Faszinierende Ethnographie eines fiktiven Volkes
Tatsächlich nimmt sich «Dune: Part Two» erfreulich viel Zeit, das Publikum in die Sitten und Bräuche des Wüstenvolks einzuweihen. Mitzuerleben, wie ständige Wasserknappheit, riesige Sandwürmer und lokale Mentalitätsunterschiede den Alltag prägen, ist schlichtweg atemberaubend.
Parallel zur detaillierten Schilderung dieser Lebenswelt führt Villeneuve die organisch darin erwachsene Handlung fort: Paul (Timothée Chalamet) verliebt sich auf den Dünen in die Ureinwohnerin Chani (Zendaya), mit der er ein gemeinsames Ziel verfolgt: Den Planeten von den ausbeuterischen Harkonnen zu befreien. Zugleich wird Paul von prophetischen Albträumen heimgesucht, in denen er als religiös verehrter Initiator eines «Heiligen Kriegs» Abertausende in den Tod schickt.
Chalamet für einmal nicht nur charmant
So wird in «Dune: Part Two» endlich ein wichtiger Aspekt von Frank Herberts Vision sichtbar, der im Kino bislang keine zentrale Rolle spielte: Pauls moralische Ambivalenz. Weder Villeneuves erster Teil und schon gar nicht David Lynchs missglückte Verfilmung zollen dem Umstand Rechnung, dass Herbert mit seiner Bestseller-Reihe keine klassische Heldengeschichte erzählen wollte.
Vor allem wer Herberts «Dune Messiah» gelesen hat, weiss: Paul ist alles andere als eine reine Lichtgestalt wie Luke Skywalker. Stattdessen trägt er – um kurz beim Beispiel «Star Wars» zu bleiben – auch Züge von Darth Vader. «Es hat mich berührt, wie gut es Timothée hingekriegt hat, Pauls Entwicklung darzustellen», hält Villeneuve mit Blick auf Chalamets Performance im zweiten Teil fest: «Vom unschuldigen Jungen zu einer Führerfigur, die durchaus dunkle Seiten besitzt.»

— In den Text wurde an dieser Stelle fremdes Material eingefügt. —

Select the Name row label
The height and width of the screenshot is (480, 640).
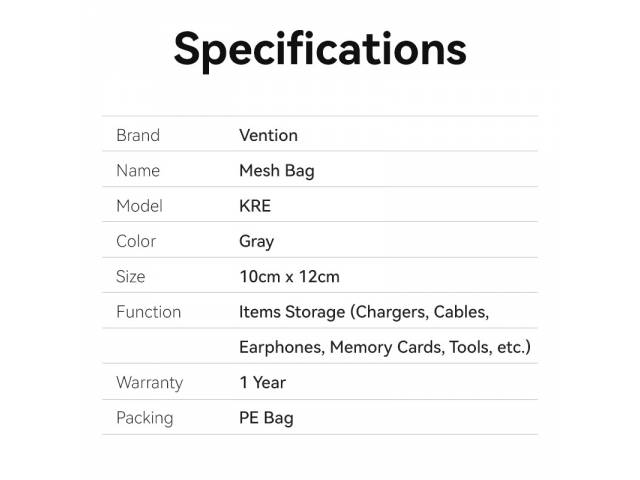138,170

Schweizer Akzente im Wüstensand
Nicht nur Chalamets Spiel ist bemerkenswert. Die Besetzung strotzt nur so vor Hochkarätern. In den Nebenrollen glänzen unter anderem Javier Bardem, Austin Butler, Rebecca Ferguson und Souheila Yacoub.

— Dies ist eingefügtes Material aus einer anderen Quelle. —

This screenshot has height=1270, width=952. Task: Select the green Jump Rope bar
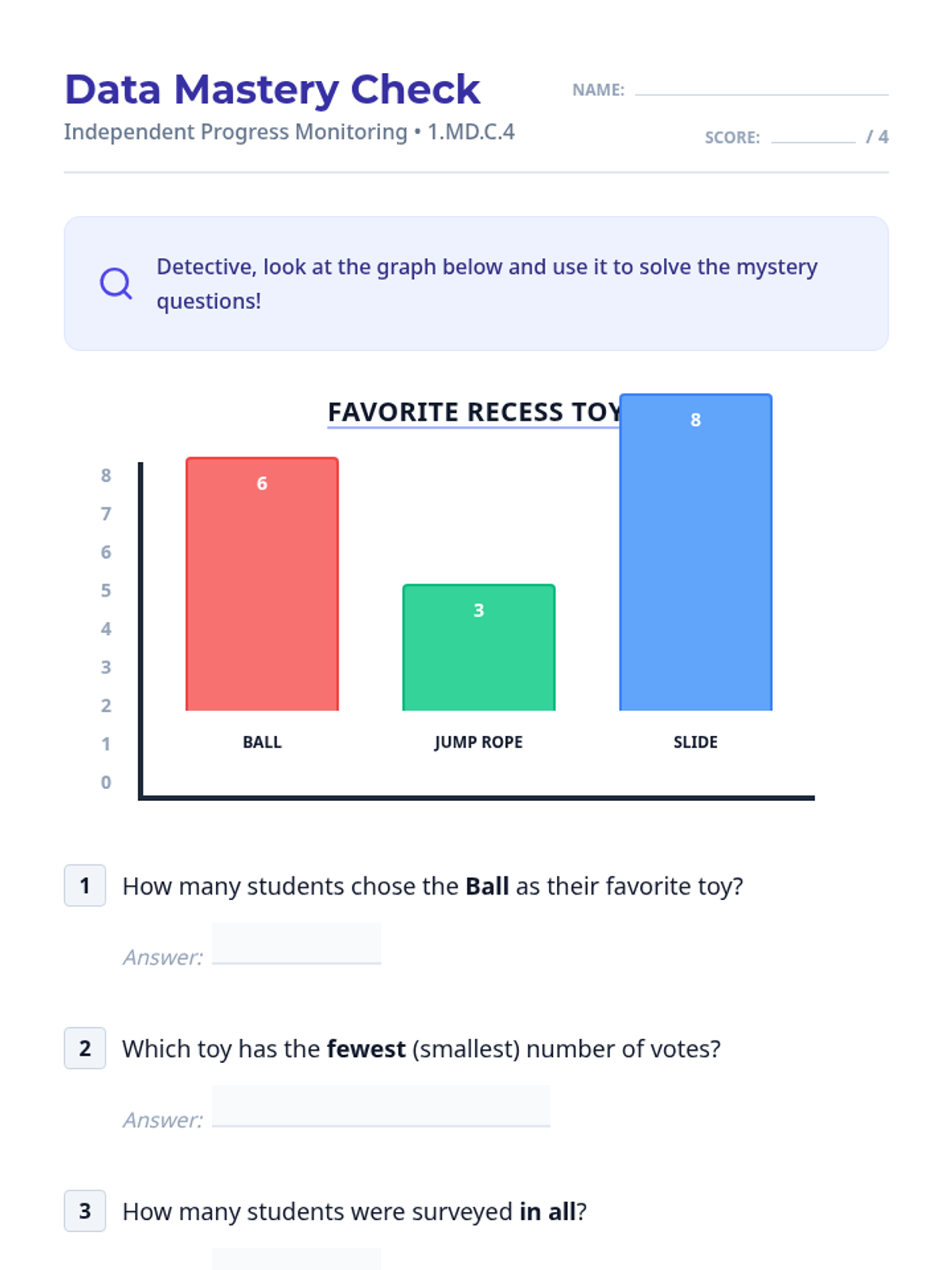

Souheila Yacoub? Die 31-jährige Genferin ist die grosse Unbekannte in Villeneuves prominentem Cast. Besetzt als Chanis beste Freundin Shishakli stellt das Naturtalent, das der Filmkritik bereits in Gaspar Noés «Climax» (2018) positiv aufgefallen war, so manchen Star in den Schatten.